Soudan : quand des obstructions bureaucratiques entravent l’action de MSF

Des membres des équipes MSF en discussion pour l'organisation d'une clinique mobile à Wad Madani au Soudan, en juin 2023. 
Des membres des équipes MSF en discussion pour l'organisation d'une clinique mobile à Wad Madani au Soudan, en juin 2023.  © Ala Kheir

Au troisième mois du conflit entre les Forces armées soudanaises (SAF) et les Forces de soutien rapide (RSF), les violences et le manque d’accès aux soins de santé persistent lourdement au Soudan, en particulier à Khartoum et dans la région du Darfour. Les équipes de Médecins Sans Frontières sont présentes, notamment dans ces deux zones, mais leurs activités sont entravées par des restrictions administratives et bureaucratiques, qui les empêchent de développer leurs activités.

« Le système de santé soudanais est débordé et des personnes décèdent faute d’avoir eu accès à une prise en charge adaptée, explique Jean Nicolas Armstrong Dangelser, coordinateur des urgences MSF au Soudan. En empêchant les organisations médicales d’intervenir correctement et plus largement, les belligérants font preuve d’un mépris total pour la vie des civils. »

Si les équipes de Médecins Sans Frontières travaillent actuellement dans 11 États du Soudan, le volume de leurs activités ne correspond pas à l’ampleur des besoins identifiés sur le terrain. MSF s’est efforcée d'accroître son intervention, mais ces tentatives ont été constamment entravées, malgré les nombreux engagements publics des belligérants.

Une équipe MSF, comprenant du personnel médical d'urgence expérimenté, n’a par exemple pas pu se rendre, depuis Port-Soudan, vers des zones où les besoins médicaux sont plus importants. Les membres de cette équipe ont réussi à réorienter leurs activités, mais l’impact de leur travail a été amoindri par ces obstructions administratives.

« On ne comprend toujours pas pourquoi, malgré nos nombreuses demandes et nos multiples tentatives de dialogue avec les autorités, nous n’avons pas été autorisés à nous rendre dans les États de Khartoum et du Nil, souligne Dr Javid Abdelomoneim, coordinateur médical MSF. Cela nous a pris des semaines pour rien, pendant lesquelles toute cette équipe est restée bloquée à Port-Soudan. »

Depuis le début du conflit, cette obstruction administrative prend différentes formes. Les autorités ont entravé à plusieurs reprises la circulation du personnel humanitaire et des fournitures entre et à l'intérieur des États. Les demandes de permis de voyage soumises à temps et avec les documents requis par MSF ont été retardées, rejetées, annulées ou non respectées, le tout sans que des raisons claires soient données. 

Même lorsque des permis ont été délivrés, dans certains cas, le personnel et les fournitures de MSF ont été refoulés par le personnel de sécurité aux points de contrôle, parfois harcelés, menacés ou détenus.
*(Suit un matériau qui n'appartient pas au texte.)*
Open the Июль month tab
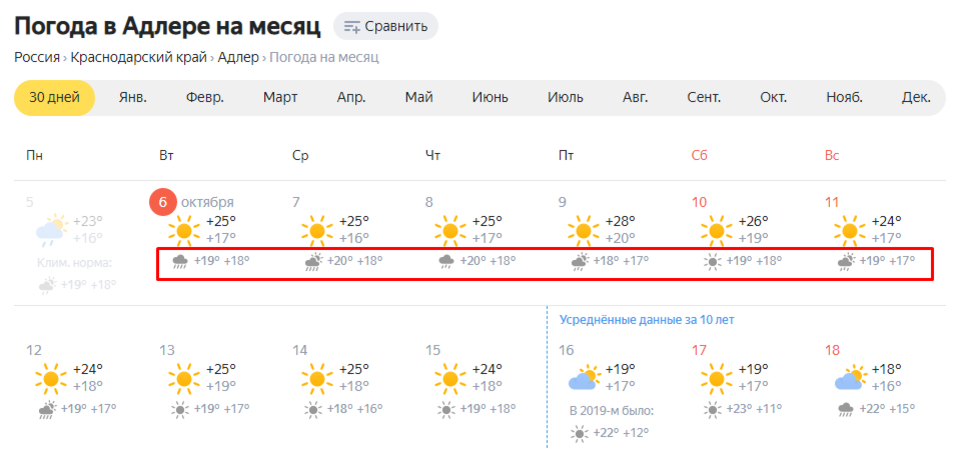 tap(565, 98)
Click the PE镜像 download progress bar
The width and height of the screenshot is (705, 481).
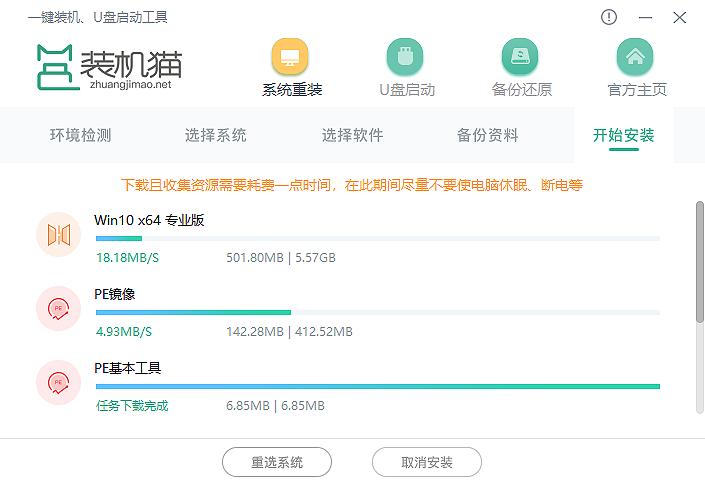[x=377, y=313]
Dans certains endroits, les autorités ont indiqué que des escortes armées seraient nécessaires pour les mouvements d'approvisionnement, ce qui aurait eu pour effet de réduire la capacité de l’association à se déplacer sans entrave. 

 

Malgré des demandes répétées, les autorités soudanaises ont délivré beaucoup moins de visas que nécessaire et le processus d’attribution de ces visas semble incohérent. Cette incertitude rend difficile la planification des activités de MSF et incertain l’avenir de ses opérations dans le pays, dans un contexte où l’envoi de personnel supplémentaire est essentiel. 

À ce stade, s’il n’est pas clair qu’il s’agisse d’une tentative délibérée de restreindre l'aide humanitaire, le résultat pour la population est le même : un accès réduit aux soins de santé au moment où il est le plus urgent.